Researchers have found a way to use fiber-infused ink to 3D-print a functional heart ventricle that mimics the beating of a human heart.
The team included researchers from Harvard John A. Paulson School of Engineering and Applied Sciences (SEAS) and the Wyss Institute for Biologically Inspired Engineering at Harvard University. They reported on their new hydrogel ink infused with gelatin fibers in a paper published in Nature Materials.
This fiber-infused gel (FIG) ink allows heart muscle cells printed in the shape of a ventricle to align, beating in coordination like a human heart chamber.
“People have been trying to replicate organ structures and functions to test drug safety and efficacy as a way of predicting what might happen in the clinical setting,” said Suji Choi, research associate at SEAS and first author on the paper.
Choi explained that FIG ink can flow through the printing nozzle and maintains its 3D shape. That makes it possible to print a ventricle-like structure and other complex 3D shapes without using extra support materials or scaffolds.
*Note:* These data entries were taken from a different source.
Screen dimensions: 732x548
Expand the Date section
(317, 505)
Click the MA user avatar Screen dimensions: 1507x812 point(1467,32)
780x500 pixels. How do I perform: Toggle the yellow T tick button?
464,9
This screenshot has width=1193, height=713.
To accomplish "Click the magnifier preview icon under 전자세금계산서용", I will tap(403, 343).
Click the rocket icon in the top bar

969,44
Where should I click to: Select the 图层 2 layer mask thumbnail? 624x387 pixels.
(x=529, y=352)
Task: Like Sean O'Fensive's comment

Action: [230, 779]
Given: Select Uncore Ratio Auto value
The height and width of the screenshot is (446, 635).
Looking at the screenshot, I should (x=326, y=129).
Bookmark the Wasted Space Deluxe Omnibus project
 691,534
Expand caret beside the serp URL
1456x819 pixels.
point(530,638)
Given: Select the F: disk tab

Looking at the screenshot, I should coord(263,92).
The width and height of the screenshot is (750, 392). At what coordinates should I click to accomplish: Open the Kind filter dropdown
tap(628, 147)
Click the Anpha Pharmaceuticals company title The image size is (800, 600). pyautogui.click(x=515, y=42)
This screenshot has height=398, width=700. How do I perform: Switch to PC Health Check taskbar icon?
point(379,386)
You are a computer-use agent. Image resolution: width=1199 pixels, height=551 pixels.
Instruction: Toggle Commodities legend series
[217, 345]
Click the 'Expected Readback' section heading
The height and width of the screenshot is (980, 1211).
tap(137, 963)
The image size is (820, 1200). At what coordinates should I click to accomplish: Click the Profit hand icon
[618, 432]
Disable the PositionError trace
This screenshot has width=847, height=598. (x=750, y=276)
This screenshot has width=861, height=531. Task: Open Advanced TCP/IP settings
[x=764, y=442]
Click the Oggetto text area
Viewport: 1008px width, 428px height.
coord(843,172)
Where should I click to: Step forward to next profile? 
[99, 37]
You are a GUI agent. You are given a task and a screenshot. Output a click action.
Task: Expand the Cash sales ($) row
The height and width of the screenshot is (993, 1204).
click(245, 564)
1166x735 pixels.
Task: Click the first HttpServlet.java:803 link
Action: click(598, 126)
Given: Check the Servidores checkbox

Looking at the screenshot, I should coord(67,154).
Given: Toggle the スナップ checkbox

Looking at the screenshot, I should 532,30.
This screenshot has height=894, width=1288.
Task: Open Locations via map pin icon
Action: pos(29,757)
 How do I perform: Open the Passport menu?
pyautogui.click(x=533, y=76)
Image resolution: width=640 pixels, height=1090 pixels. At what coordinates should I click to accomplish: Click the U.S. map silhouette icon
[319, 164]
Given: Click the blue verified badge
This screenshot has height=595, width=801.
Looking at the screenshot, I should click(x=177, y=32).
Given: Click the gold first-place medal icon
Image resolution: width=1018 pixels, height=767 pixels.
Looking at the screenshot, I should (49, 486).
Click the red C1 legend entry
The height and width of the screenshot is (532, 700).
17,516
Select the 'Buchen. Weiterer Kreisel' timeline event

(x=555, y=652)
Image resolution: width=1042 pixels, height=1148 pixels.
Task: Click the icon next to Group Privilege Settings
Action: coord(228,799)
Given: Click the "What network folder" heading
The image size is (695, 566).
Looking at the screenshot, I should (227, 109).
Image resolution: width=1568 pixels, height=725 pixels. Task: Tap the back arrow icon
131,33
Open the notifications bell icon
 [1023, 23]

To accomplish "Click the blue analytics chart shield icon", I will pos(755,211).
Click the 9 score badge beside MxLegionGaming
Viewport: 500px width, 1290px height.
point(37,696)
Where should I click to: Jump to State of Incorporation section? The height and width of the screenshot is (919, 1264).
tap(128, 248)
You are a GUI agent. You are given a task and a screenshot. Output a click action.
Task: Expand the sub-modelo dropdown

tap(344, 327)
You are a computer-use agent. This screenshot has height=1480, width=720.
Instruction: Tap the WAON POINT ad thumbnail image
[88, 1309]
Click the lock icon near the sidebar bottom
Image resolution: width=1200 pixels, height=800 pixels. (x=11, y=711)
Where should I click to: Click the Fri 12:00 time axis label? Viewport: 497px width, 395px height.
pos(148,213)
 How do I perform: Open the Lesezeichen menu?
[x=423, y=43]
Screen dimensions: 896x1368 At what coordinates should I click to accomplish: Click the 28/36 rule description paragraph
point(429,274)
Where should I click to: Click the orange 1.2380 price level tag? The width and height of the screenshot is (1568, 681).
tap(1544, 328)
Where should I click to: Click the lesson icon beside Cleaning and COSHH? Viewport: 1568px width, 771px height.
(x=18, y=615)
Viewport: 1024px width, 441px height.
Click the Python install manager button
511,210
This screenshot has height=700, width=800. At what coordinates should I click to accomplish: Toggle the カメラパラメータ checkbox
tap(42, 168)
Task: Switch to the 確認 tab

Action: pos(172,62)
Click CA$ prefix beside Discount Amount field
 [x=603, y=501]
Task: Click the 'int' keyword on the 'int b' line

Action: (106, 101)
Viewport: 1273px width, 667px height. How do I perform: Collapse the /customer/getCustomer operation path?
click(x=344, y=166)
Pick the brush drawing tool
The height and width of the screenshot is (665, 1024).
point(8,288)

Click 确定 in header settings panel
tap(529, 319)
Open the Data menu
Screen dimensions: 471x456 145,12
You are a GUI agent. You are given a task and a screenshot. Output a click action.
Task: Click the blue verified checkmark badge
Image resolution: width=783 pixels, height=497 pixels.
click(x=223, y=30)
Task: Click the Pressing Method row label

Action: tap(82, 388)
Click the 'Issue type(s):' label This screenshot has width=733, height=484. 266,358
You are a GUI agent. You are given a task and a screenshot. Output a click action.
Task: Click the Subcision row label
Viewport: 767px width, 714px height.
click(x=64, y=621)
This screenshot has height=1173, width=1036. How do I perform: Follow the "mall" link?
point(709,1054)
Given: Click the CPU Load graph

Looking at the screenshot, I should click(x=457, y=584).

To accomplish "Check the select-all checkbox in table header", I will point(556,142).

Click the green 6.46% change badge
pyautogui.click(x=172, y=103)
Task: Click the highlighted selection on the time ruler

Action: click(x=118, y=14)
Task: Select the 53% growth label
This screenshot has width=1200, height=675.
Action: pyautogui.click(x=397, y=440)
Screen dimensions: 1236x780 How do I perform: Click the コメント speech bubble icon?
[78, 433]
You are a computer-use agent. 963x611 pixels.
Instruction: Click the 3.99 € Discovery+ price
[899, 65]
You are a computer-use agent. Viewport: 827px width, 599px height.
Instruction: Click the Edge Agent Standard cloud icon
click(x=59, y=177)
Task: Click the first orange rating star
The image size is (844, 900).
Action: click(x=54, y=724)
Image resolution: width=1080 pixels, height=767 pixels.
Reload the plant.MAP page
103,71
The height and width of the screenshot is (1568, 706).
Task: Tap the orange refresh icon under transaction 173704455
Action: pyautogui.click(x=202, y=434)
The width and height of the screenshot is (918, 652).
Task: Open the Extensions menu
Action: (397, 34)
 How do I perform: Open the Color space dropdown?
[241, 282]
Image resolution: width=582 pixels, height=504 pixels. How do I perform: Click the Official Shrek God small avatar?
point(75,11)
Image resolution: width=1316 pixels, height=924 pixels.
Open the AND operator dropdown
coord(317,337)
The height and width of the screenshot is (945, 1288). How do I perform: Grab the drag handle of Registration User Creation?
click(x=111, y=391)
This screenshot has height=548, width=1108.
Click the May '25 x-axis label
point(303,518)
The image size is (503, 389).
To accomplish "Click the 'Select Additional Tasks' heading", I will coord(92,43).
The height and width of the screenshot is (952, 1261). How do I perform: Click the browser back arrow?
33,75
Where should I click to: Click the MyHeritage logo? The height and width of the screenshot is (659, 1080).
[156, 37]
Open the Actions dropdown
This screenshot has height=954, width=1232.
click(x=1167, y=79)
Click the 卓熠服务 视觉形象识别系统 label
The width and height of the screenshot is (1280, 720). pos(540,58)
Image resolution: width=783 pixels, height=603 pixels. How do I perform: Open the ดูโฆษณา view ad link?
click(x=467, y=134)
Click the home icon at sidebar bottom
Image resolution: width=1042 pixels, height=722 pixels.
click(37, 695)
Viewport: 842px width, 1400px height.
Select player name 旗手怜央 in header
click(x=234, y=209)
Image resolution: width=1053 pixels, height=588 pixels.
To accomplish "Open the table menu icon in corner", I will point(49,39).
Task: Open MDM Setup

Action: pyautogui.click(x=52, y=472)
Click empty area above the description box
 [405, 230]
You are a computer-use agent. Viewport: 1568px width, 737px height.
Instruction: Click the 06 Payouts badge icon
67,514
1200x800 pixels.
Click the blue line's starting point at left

Using a previously published rotary jet spinning technique, Choi fabricated microfiber materials in a manner similar to the spinning of cotton candy, creating the ink. Co-author Luke MacQueen, a postdoctoral researcher and Wyss Lumineer, proposed the jet-spinning idea. With Choi, they developed this technique in the lab of Kevin Parker.
“When Luke developed this concept, the vision was to broaden the range of spatial scales that could be printed with 3D printers by dropping the bottom out of the lower limits, taking it down to the nanometer scale,” Parker said. “The advantage of producing the fibers with rotary jet spinning rather than electrospinning” — a more conventional method for generating ultrathin fibers — “is that we can use proteins that would otherwise be degraded by the electrical fields in electrospinning.”
Using the jet-spinning technique to spin gelatin fibers, Choi produced a sheet of material similar in appearance to cotton. Then, she used sonification-sound waves, breaking the sheet into fibers about 80 to 100 micrometers long and about 5 to 10 micrometers in diameter. The next step was to disperse the fibers into the hydrogel ink. According to Wyss, Choi found the most difficulty troubleshooting the ratio between fibers and hydrogel. She wanted to maintain fiber alignment and the overall integrity of the 3D-printed structure.
Choi printed 2D and 3D structures with the ink and saw cardiomyocytes (the cells responsible for heart muscle contractions by transmitting coordinated electrical signals) line up in tandem with the direction of the fibers inside the ink. With control of the printing direction, Choi controlled how the heart muscles aligned. In applying electrical stimulation to 3D-printed structures made with FIG ink, she saw a coordinated wave of contractions aligned with the direction of the fibers.
“It was very exciting to see the chamber actually pumping in a similar way to how real heart ventricles pump,” Choi said.
Choi went on to experiment with more printing directions and ink formulas. She determined her ability to generate stronger contractions with ventricle-like shapes. The researchers believe they can use the technique for heart valves, dual-chambered miniature hearts and more.
“FIGs are but one tool we have developed for additive manufacturing,” Parker said. “We have other methods in development as we continue our quest to build human tissues for regenerative therapeutics. The goal is not to be tool driven — we are tool agnostic in our search for a better way to build biology.”